Last updated: May 20, 2024

Privacy Notice

Bold Penguin Customer Terms of Service

YOUR USE OF BOLD PENGUIN SUBAPPOINTMENTS TO GAIN MARKET ACCESS TO BOLD PENGUIN CARRIERS (“SUB-APPOINTMENTS”) IS SUBJECT TO THESE SUPPLEMENTAL TERMS OF SERVICE (“PRODUCER AGREEMENT”) and the bold penguin CUSTOMER terms of service (“CUSTOMER Terms”) (collectively “the agreement”). the PRODUCER AGREEMENT is an “additional service” under the CUSTOMER Terms. IN ORDER TO USE SUBAPPOINTMENTS, YOU MUST AGREE TO BE BOUND BY THE AGREEMENT WITH BOLD PENGUIN, INC. AND/OR BOLD PENGUIN COMPANY, LLC OR OTHER BOLD PENGUIN SUBSIDIARY, AS APPLICABLE (COLLECTIVELY, “BOLD PENGUIN”, "WE", "US", AND "OUR").  if you do not accept this agreement in full, do not use THE SUBAPPOINTMENTS, as your use of SUBAPPOINTMENTS is deemed to be your acceptance of the agreement.

Standards of Conduct

The Bold Penguin Privacy Notice (available here) is incorporated herein by reference. This Agreement governs your use of the sub-appointments, however accessed, including via an internet browser, smartphone, tablet, or other Internet connected device.

By signing up for sub-appointments on behalf of an agency or other legal entity, you confirm that (a) you are duly authorized to represent the legal entity and any affiliates of the legal entity who will be using the sub-appointments, (b) you accept the terms of this Agreement on behalf of such legal entity and affiliates, and (c) any references to “you” in this Agreement refer to such legal entity, affiliates and all of the employees, consultants and agents of those respective parties. You are responsible for all activity using the sub-appointments that occurs under your account.

 

Scope and Modification of the Customer Agreement

1.1       Additional Services. The Agreement may include additional services that you subscribe to receive directly from or through Bold Penguin (“Additional Services”). Some of these Additional Services have specific additional terms that apply to your use of those Additional Services (the “Supplemental Terms”), and those Supplemental Terms become part of the Agreement. In the event a Supplemental Term directly conflicts with any term in the Agreement, the Supplemental Term will apply to your use of the Additional Service instead of the term contained in the Agreement.

1.2       Modification of Producer Agreement. Bold Penguin may modify or update the Producer Agreement at any time. In the event Bold Penguin determines it is necessary to make a material modification to the Producer Agreement, you will be notified of such change and may be asked to affirmatively agree to such modified version of the Producer Agreement. Note, however, that your use of Bold Penguin sub-appointments after modifications to the Producer Agreement take effect constitutes your binding acceptance of such changes. You may review the most current version of the Producer Agreement here.

▶ **Data listing**:
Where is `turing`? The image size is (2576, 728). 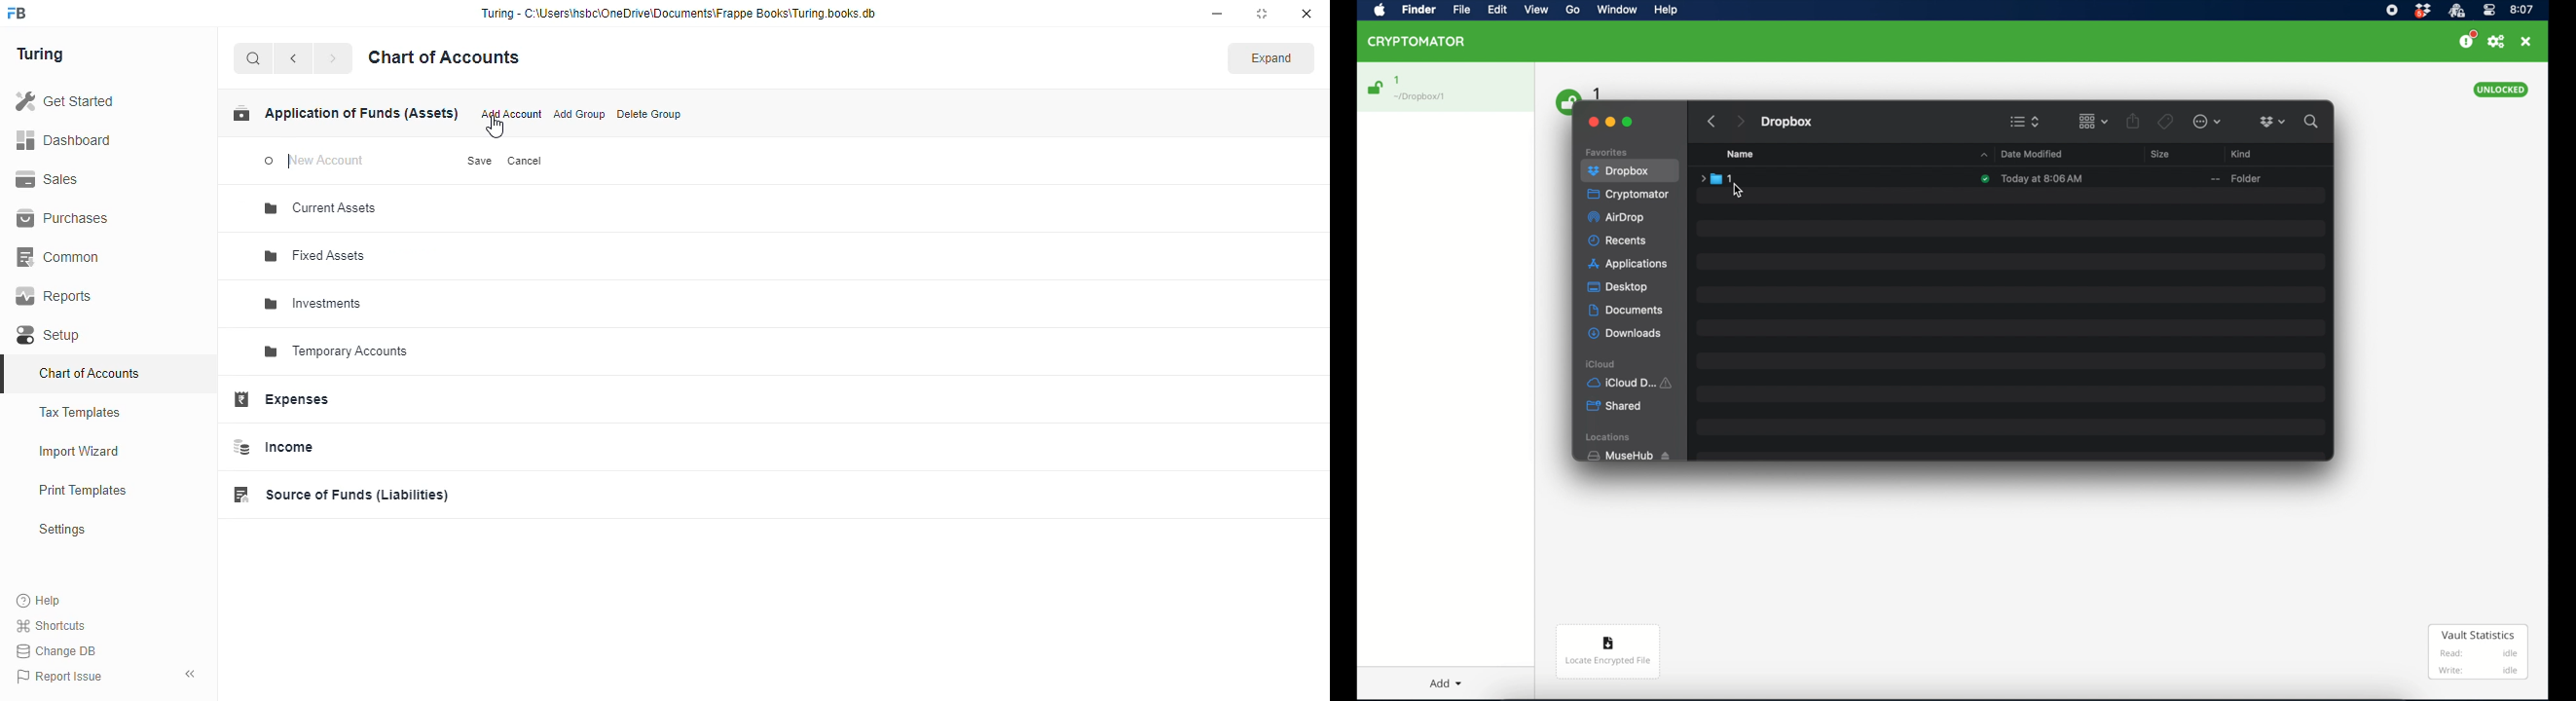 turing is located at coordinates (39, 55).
--
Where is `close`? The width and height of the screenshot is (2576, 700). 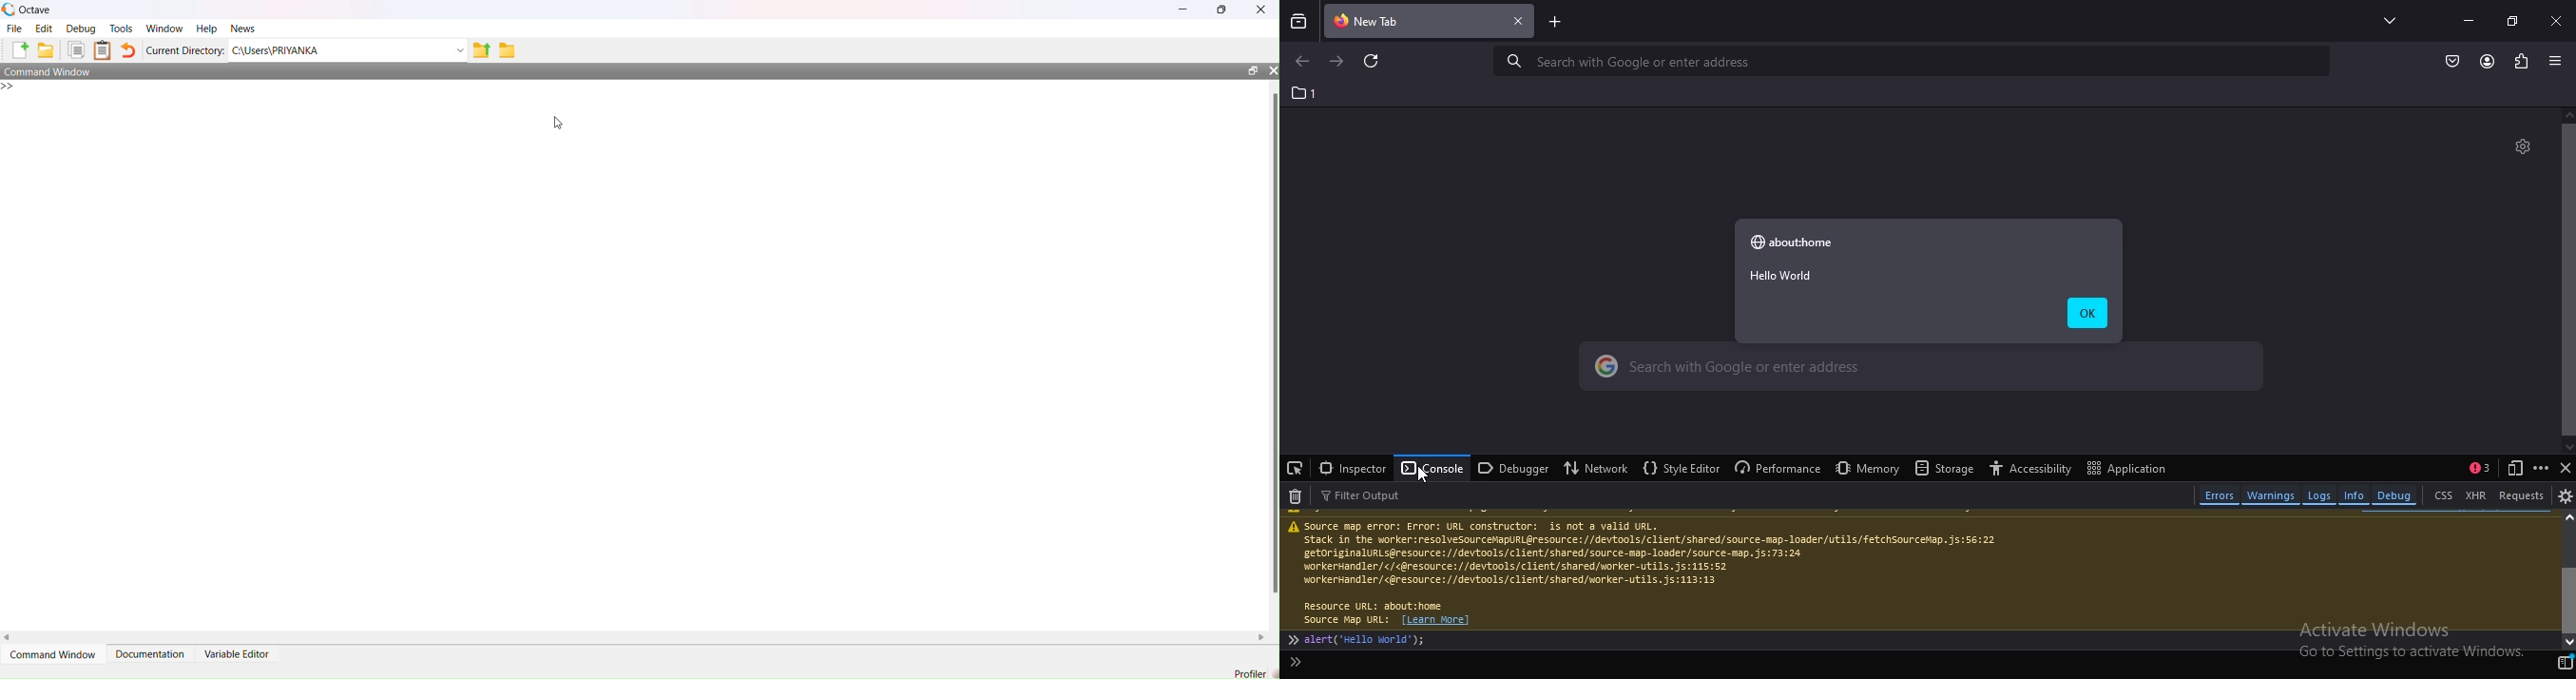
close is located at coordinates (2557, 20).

▶ **Requirements**:
• a. Decide whether each statement agrees with the Bold Penguin terms of service. Give yes or no for each, with the deciding words from the terms quoted exactly.
(i) The Producer Agreement counts as an additional service under the Customer Terms.
(ii) If a Supplemental Term directly conflicts with a term in the Agreement, the term in the Agreement applies.
(iii) Users are notified of every modification Bold Penguin makes to the Producer Agreement.
• b. Reproduce the part of the Bold Penguin terms of service that opens with the words containing "Standards of Conduct" and closes with "Internet connected device.".
Answer using only the Bold Penguin terms of service.

▶ **Task-by-task outputs**:
• a.
(i) Yes: "the PRODUCER AGREEMENT is an “additional service” under the CUSTOMER Terms"
(ii) No: "the Supplemental Term will apply to your use of the Additional Service instead of the term contained in the Agreement"
(iii) No: "In the event Bold Penguin determines it is necessary to make a material modification to the Producer Agreement, you will be notified of such change"

• b.
Standards of Conduct

The Bold Penguin Privacy Notice (available here) is incorporated herein by reference. This Agreement governs your use of the sub-appointments, however accessed, including via an internet browser, smartphone, tablet, or other Internet connected device.